● Your instructions: Out of the listing below, copy every line that carries the string "computer".

● Task data:

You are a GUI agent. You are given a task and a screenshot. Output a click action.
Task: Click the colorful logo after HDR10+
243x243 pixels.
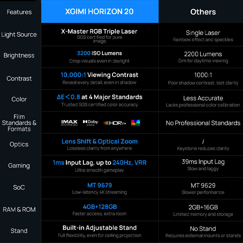pos(135,123)
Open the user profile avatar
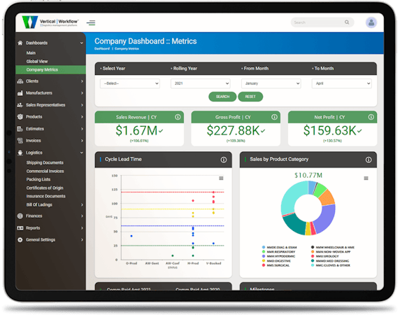400x315 pixels. (x=371, y=22)
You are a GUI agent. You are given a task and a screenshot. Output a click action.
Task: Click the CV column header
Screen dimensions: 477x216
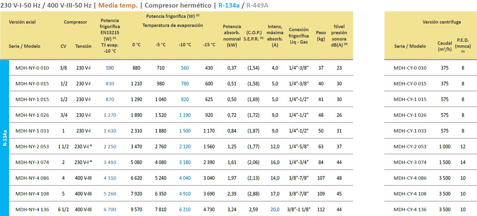tap(63, 46)
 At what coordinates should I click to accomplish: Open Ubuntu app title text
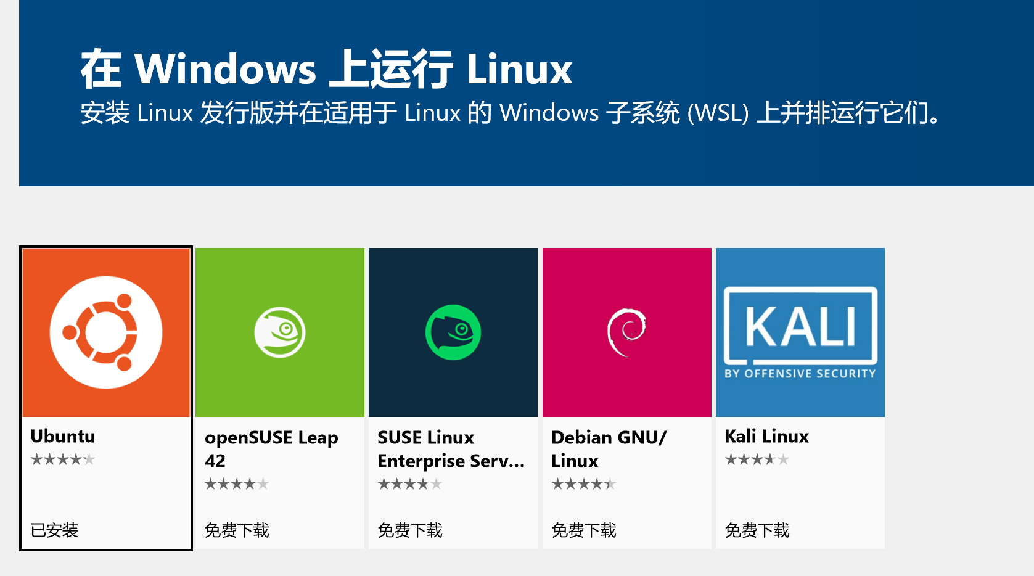(63, 436)
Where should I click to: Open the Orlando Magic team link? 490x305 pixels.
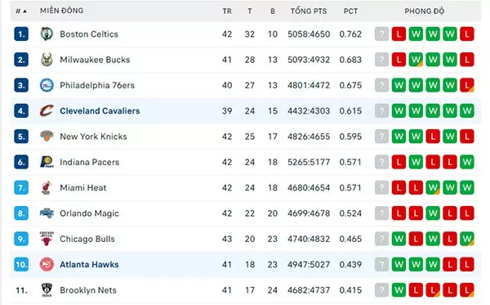[89, 213]
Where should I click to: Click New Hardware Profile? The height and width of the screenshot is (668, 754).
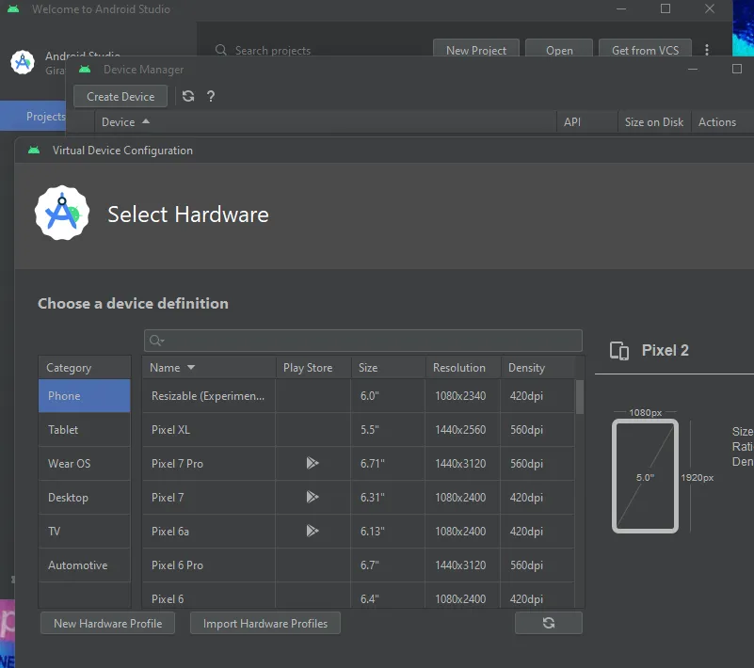[107, 622]
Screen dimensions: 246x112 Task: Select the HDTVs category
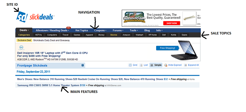pos(39,35)
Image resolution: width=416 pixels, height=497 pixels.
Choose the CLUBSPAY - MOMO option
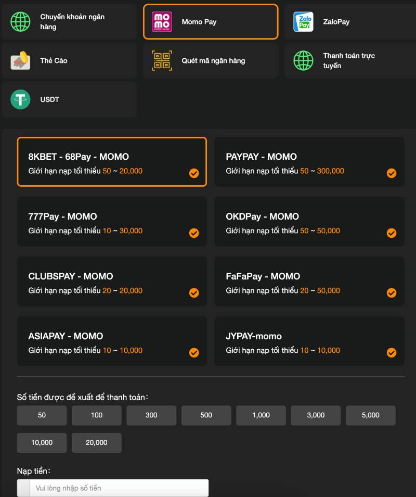(112, 282)
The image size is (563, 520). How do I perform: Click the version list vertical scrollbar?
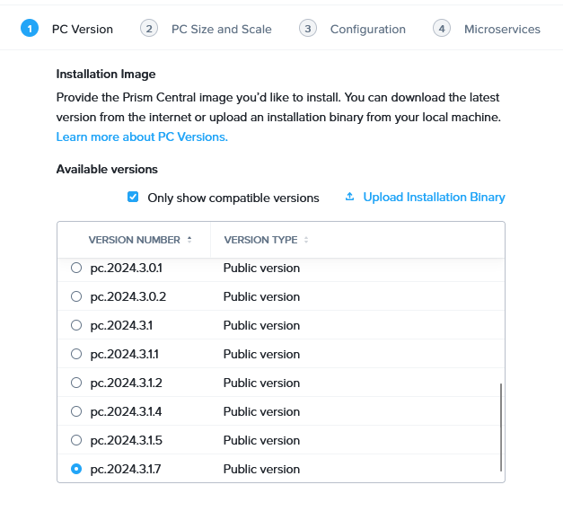(x=500, y=427)
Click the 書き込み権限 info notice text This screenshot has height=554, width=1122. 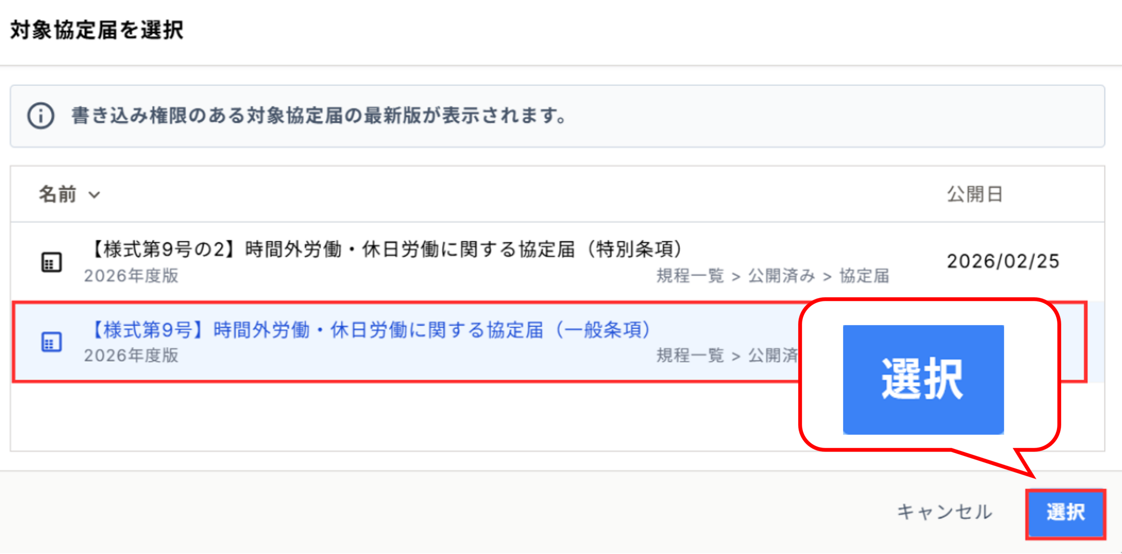(x=319, y=116)
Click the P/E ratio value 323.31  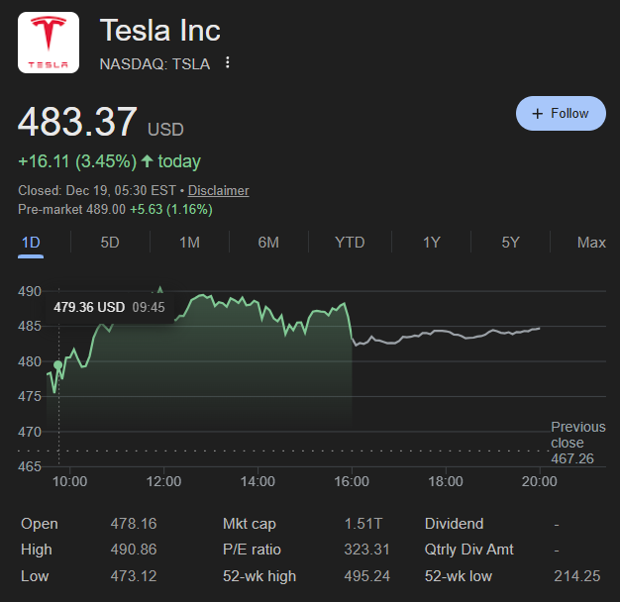365,550
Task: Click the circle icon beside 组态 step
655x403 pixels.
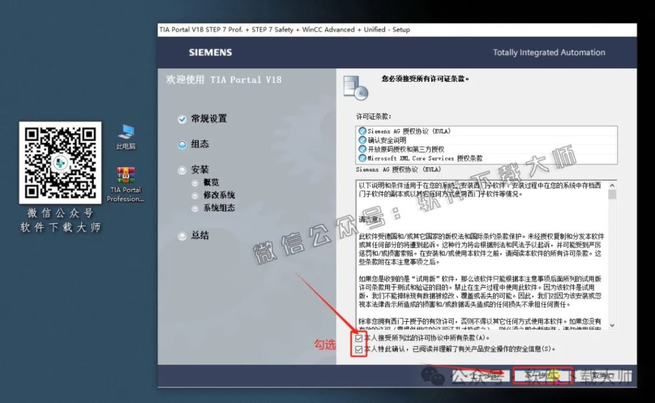Action: point(182,144)
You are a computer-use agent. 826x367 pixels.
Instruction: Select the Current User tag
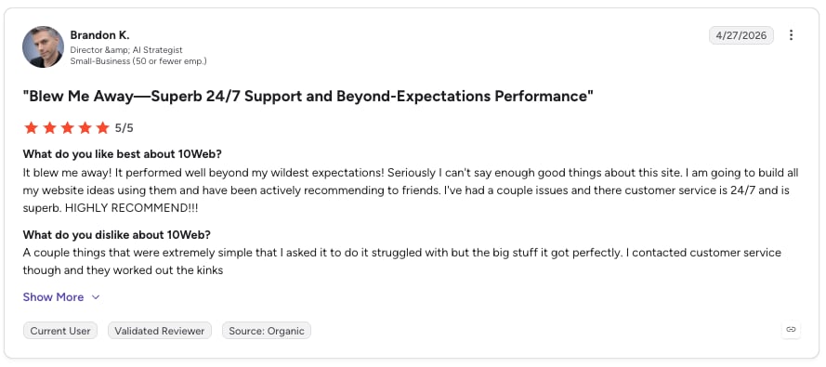60,331
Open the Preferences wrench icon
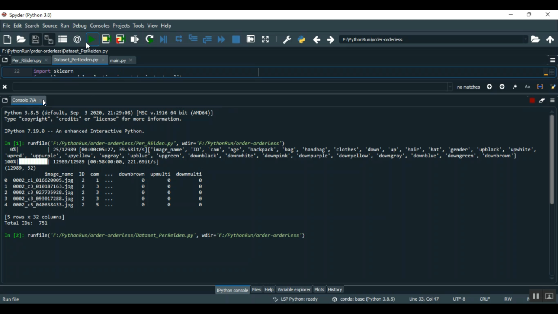558x314 pixels. 287,39
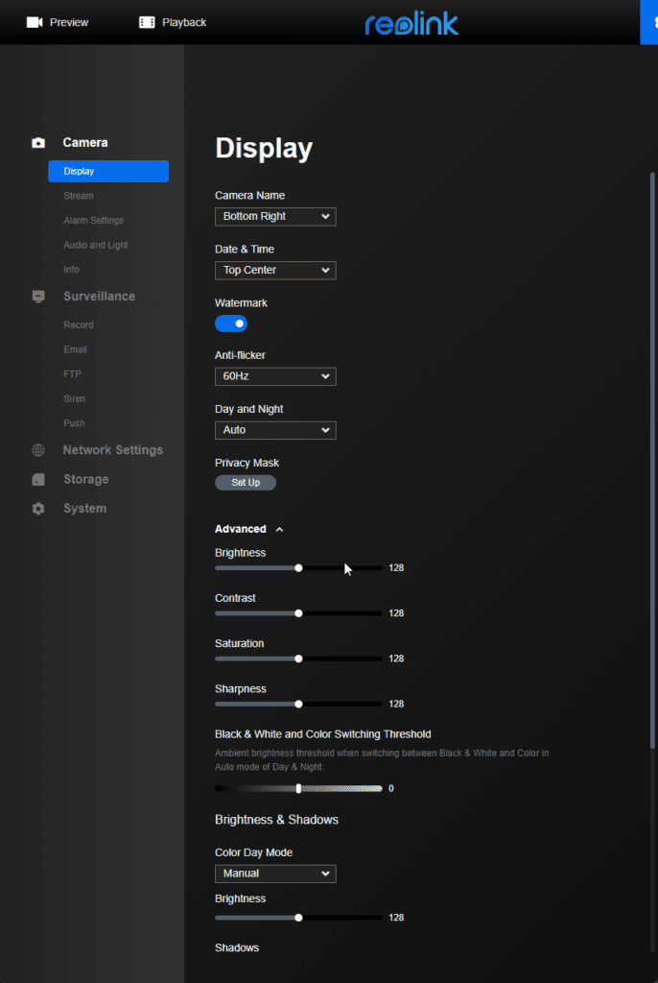
Task: Open the Stream settings page
Action: pyautogui.click(x=79, y=196)
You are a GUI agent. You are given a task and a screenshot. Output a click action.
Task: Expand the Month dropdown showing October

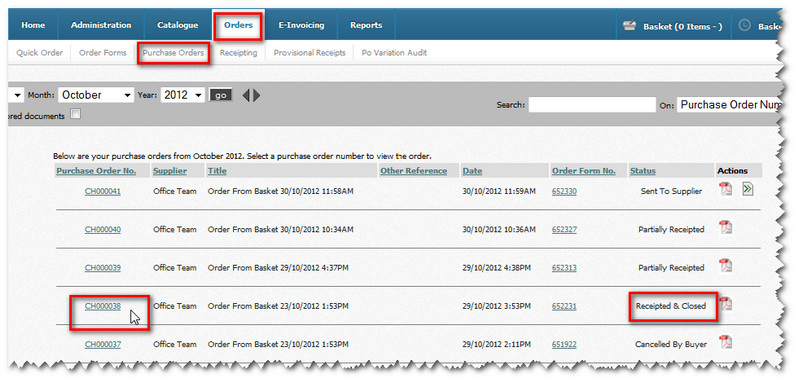click(96, 95)
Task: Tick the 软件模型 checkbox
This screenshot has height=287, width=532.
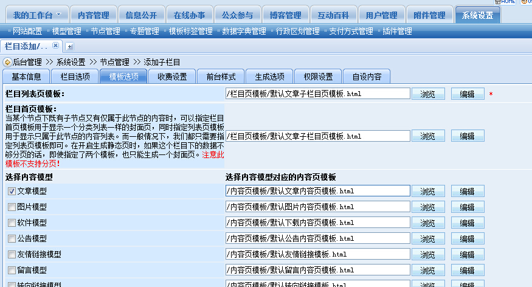Action: coord(12,223)
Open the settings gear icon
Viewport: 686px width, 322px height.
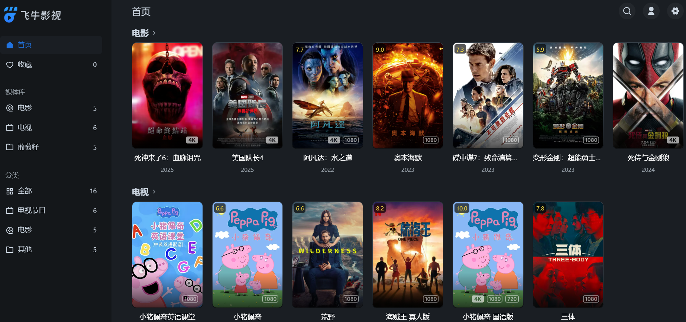click(x=675, y=11)
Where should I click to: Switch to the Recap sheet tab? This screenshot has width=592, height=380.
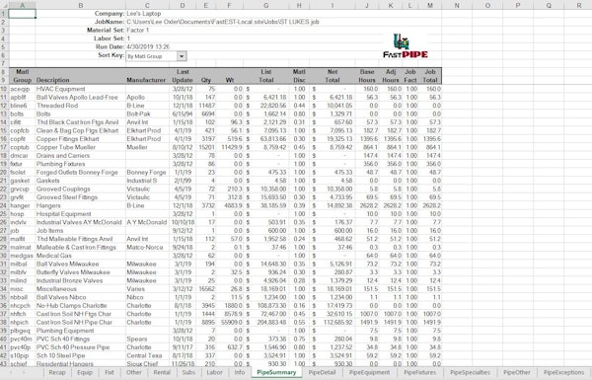coord(57,372)
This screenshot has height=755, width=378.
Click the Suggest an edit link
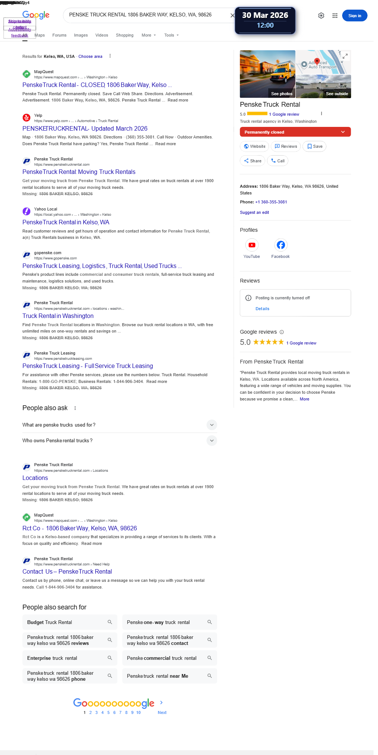[x=254, y=212]
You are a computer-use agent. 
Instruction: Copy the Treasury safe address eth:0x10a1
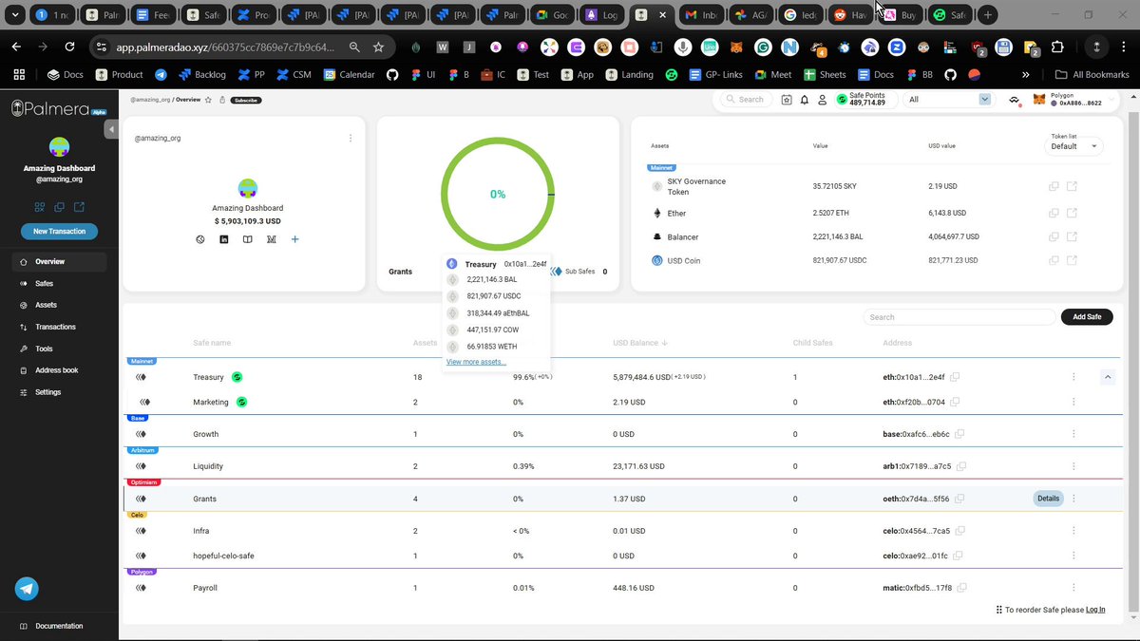(955, 377)
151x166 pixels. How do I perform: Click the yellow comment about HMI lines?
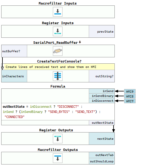tap(59, 67)
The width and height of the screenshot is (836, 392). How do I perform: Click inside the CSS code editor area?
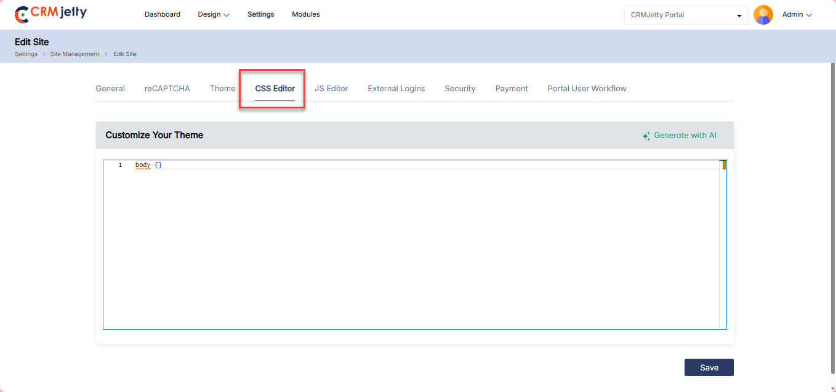[x=412, y=247]
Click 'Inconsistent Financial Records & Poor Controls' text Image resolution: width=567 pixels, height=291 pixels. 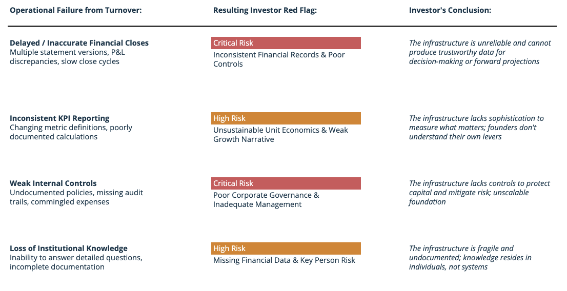279,59
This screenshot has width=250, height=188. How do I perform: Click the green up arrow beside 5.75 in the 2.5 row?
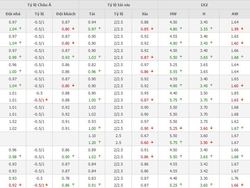click(x=181, y=142)
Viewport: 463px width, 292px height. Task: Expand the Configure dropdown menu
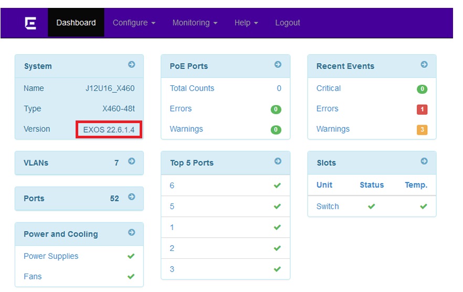tap(134, 23)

● Task response:
You are a computer-use agent. 826x367 pixels.
You are a computer-use agent. 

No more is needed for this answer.